- WHAT YOU SHOULD DO -
Scan the entries below for the word "Auray". Copy out every line in which it occurs.

- MATERIAL FOR THE TASK -
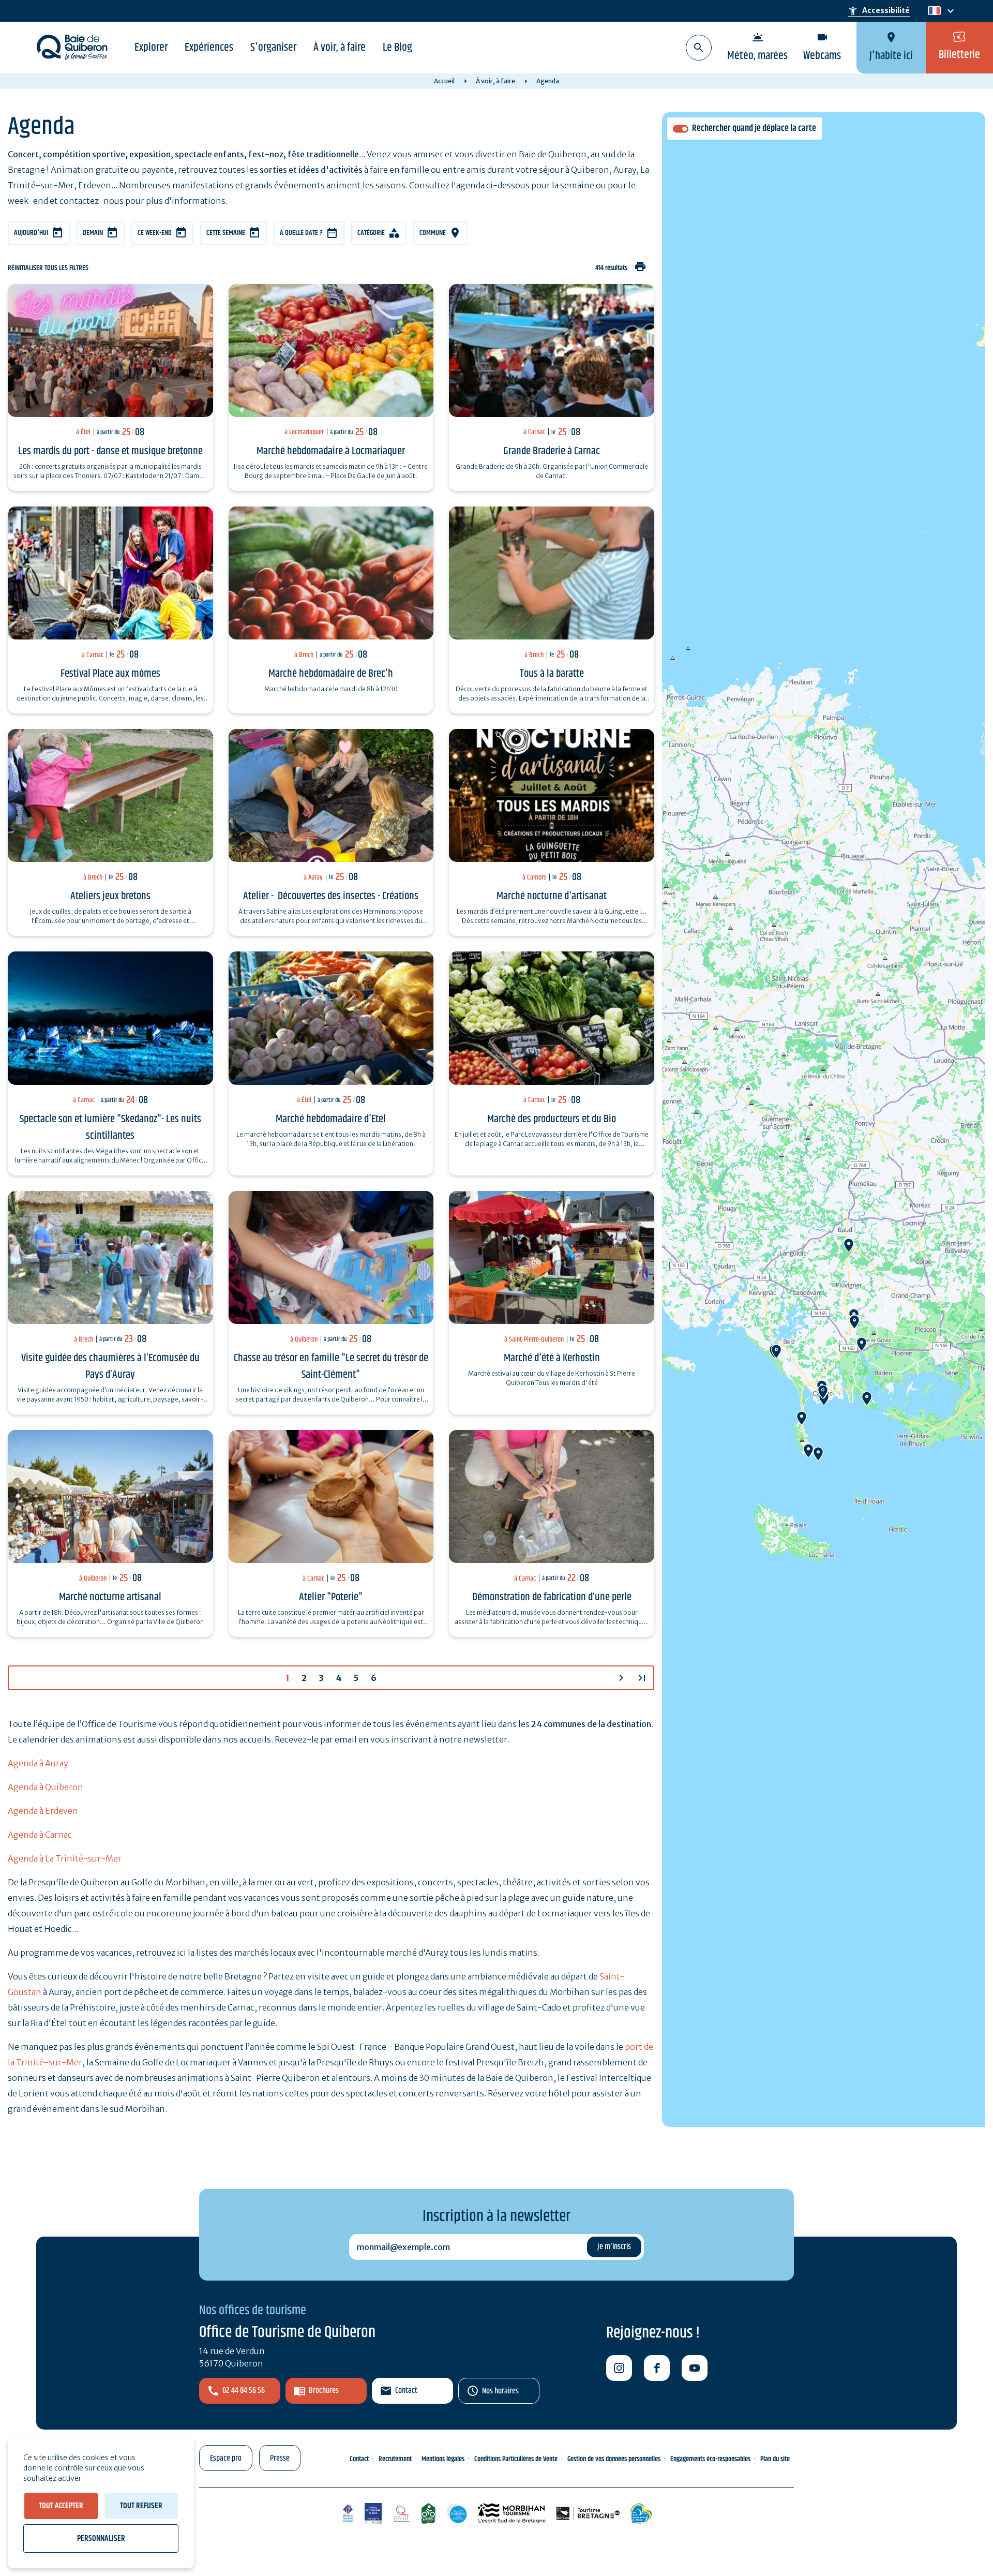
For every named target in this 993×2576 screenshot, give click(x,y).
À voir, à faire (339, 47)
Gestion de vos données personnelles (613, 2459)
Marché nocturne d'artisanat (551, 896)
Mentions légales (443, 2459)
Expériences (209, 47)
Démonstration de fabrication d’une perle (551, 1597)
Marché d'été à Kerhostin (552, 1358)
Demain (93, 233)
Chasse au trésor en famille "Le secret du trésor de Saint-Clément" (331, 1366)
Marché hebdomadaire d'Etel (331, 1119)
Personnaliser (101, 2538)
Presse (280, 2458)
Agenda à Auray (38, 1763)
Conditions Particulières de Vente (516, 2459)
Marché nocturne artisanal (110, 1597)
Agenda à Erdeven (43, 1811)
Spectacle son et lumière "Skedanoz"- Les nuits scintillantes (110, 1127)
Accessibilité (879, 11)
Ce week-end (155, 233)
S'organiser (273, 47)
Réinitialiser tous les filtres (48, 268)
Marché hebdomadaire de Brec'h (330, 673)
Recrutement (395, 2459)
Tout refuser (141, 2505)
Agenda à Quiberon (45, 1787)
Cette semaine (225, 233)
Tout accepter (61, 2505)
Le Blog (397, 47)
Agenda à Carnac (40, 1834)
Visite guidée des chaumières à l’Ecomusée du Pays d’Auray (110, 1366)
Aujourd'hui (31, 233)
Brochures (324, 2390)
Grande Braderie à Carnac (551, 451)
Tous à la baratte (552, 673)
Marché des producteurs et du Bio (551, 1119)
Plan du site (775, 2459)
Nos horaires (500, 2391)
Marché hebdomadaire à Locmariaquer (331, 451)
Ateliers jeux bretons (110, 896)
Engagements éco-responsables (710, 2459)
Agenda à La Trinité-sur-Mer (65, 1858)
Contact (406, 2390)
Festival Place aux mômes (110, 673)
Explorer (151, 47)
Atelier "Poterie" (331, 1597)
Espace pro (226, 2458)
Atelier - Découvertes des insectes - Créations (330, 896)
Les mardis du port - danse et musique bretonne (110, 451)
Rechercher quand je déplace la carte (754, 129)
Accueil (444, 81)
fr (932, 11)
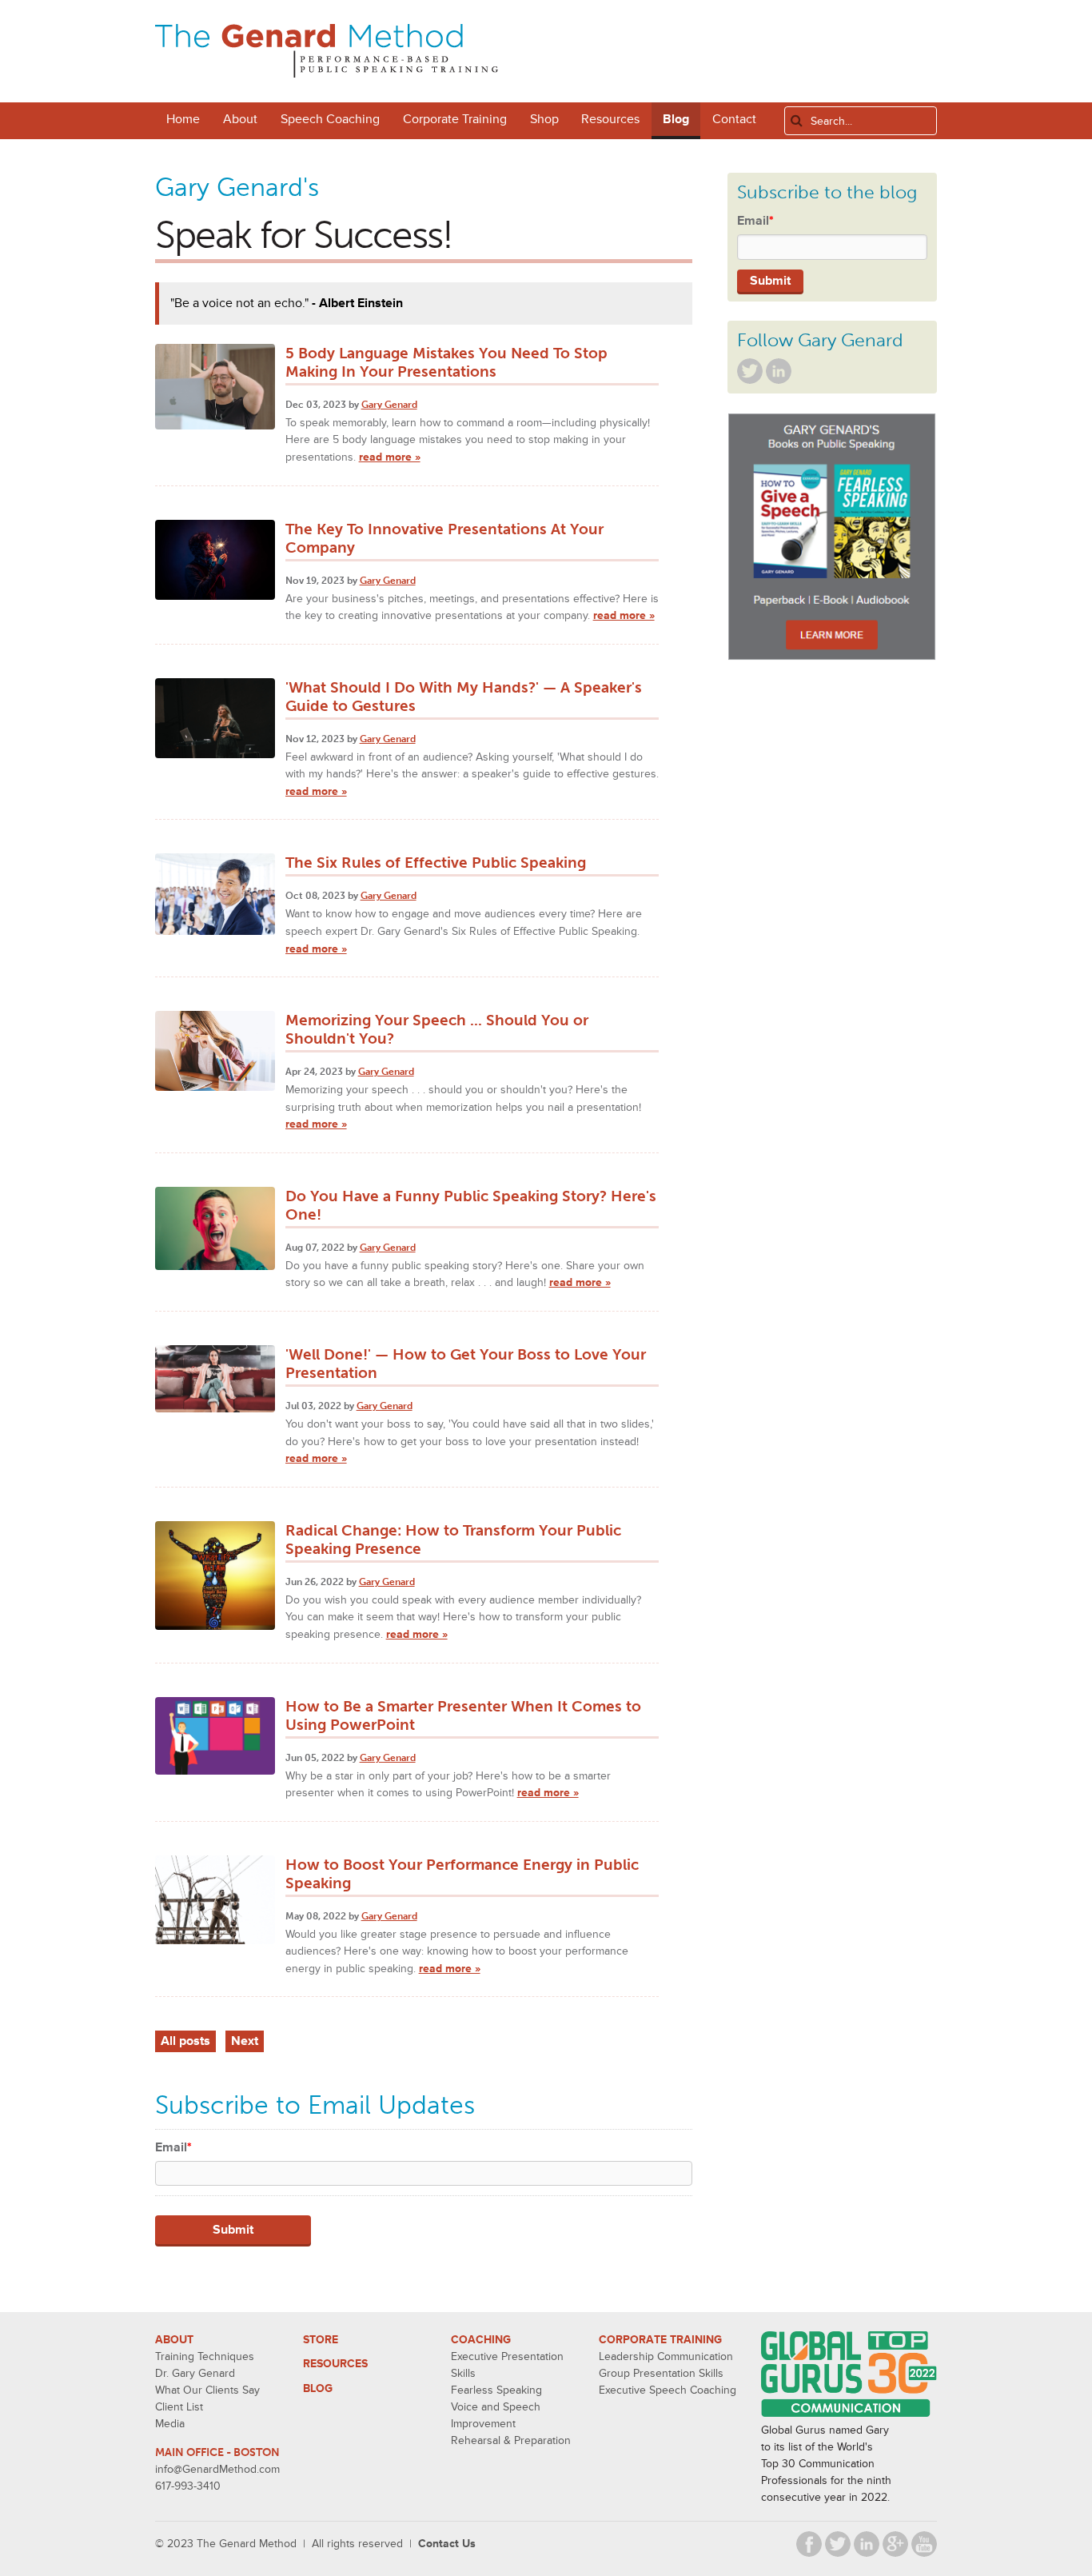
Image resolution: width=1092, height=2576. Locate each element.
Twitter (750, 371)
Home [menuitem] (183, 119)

- RESULT -
Agenda à Auray (38, 1763)
Visite guidée des chaumières à l’Ecomusée du Pays d’Auray (110, 1366)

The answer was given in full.